I was in school when they were talking about the increase in property rates in East Delhi, where I lived, because the Metro had finally come Jumna-paar. Over the next ten years, property rates climbed steadily, and with rapid urbanisation, coupled with the influx of migrants every year, the city was bursting at the seams. Sheila Dixit, who was the Chief Minister back then, continually expressed concern over the rising population. It caused a severe shortage in housing, and sent real estate prices shooting up across the city.

The suburbs didn’t look very pleasing in those days: Dwarka seemed like arid grounds, Rohini was far away, Noida was not appealing, Greater Noida was completely alien, and to many, even East Delhi seemed disconnected. Of course, Gurgaon was another world altogether.

Back then, the government initiated some measures, however insubstantial, given the need of the hour. Lower-cost housing projects were introduced, but they were talking about the outskirts – Bawana, Narela, etc – places nobody had heard of back then. Those places were understood to be industrial areas and slum settlements. The middle-class wanted nothing to do with it. And the struggling artist did not have the means to afford even those places, leave alone travel to and fro.

Room for artists?

Think about the narrator in In Custody by Anita Desai. His writing project makes him travel around in Delhi several times, much to his dismay. Besides, he must teach alongside working on his book, to be able to afford an existence while he pursues his writing career. Is that the present reality for writers in the city? Is it impossible to live the life of purely and solely a writer, without ensuring another source of income?

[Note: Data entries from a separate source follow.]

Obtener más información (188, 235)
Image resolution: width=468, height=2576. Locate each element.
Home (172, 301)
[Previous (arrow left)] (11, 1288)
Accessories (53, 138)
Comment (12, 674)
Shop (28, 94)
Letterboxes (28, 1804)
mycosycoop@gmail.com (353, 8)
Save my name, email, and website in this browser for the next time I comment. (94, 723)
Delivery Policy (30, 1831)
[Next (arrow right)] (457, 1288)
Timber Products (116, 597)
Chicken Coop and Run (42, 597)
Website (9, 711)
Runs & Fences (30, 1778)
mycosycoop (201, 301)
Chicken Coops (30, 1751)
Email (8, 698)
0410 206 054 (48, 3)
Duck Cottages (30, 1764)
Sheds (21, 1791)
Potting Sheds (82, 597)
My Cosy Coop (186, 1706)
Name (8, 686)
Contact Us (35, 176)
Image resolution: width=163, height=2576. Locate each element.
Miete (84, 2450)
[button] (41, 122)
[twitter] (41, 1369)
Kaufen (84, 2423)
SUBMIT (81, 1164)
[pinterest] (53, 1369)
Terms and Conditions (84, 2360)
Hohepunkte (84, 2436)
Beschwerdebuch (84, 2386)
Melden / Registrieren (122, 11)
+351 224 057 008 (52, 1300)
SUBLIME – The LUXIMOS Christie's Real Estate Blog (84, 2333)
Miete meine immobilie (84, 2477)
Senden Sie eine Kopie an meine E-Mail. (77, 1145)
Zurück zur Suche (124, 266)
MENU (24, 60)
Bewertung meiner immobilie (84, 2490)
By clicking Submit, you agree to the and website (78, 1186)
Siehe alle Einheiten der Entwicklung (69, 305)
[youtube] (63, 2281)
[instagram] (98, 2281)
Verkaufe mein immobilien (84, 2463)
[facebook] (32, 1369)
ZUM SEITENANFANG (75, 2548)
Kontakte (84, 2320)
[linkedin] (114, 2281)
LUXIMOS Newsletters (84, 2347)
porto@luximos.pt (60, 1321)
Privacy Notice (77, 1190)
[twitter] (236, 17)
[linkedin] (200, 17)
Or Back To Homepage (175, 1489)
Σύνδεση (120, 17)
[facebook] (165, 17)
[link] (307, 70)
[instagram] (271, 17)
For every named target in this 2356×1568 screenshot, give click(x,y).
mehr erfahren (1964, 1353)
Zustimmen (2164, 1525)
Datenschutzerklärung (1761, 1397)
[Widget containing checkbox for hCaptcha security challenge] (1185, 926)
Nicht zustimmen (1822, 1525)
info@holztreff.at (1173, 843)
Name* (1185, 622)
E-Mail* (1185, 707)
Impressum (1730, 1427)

I am reminded of some other literary and cinematic representations of the writer in the city. In Breakfast at Tiffany’s by Truman Capote, the narrator who is a struggling writer manages to find a brownstone apartment in Manhattan. What happened to that ideal? The idea in The Guernsey Literary and Potato Peel Pie Society of becoming rich by writing, and earning enough to afford a good establishment, seems to be wholly elusive in the city, especially for those starting out.

Is writing then a moribund occupation because it is not sufficient to eke out a living in modern times? Must every writer today first find a secure source of income and then consider pursuing their writing on the side?

The problem of proper spaces is a real problem today. In fact, art and spaces seem to be linked inextricably. My friend says it is impossible to write without the city, and to write with the city, in the city, it becomes impossible to do so only through that. Is the fate of writers today really dependent on such sundries?

Delhi can be so compelling for the writers – it is the city to be in, and yet, ironically, it excludes them too. If the city does not find ways to accommodate the artist and protect their right to the city, it will continue to take a toll on writing, or any art for that matter.

And if housing itself is a problem, how then how can a city host a coffee house culture when the places remain expensive and mostly inaccessible? The concept of intellectual discussions and writing taking place in bustling cafes seems to have dissipated with Fitzgerald and Hemingway in Paris. What does that say about the treatment of art in society today?

Is this age then really the end of the bohemian writer-by-profession writing in the city? And what = happens to the writer in Delhi in spaces that consistently exclude and even expel them? Are we facing the same state that Stephen Daedalus was in when he rejected the city for not accepting him as an artist?

Ipshita Nath teaches English Literature at University of Delhi. She is the author of The Rickshaw Reveries.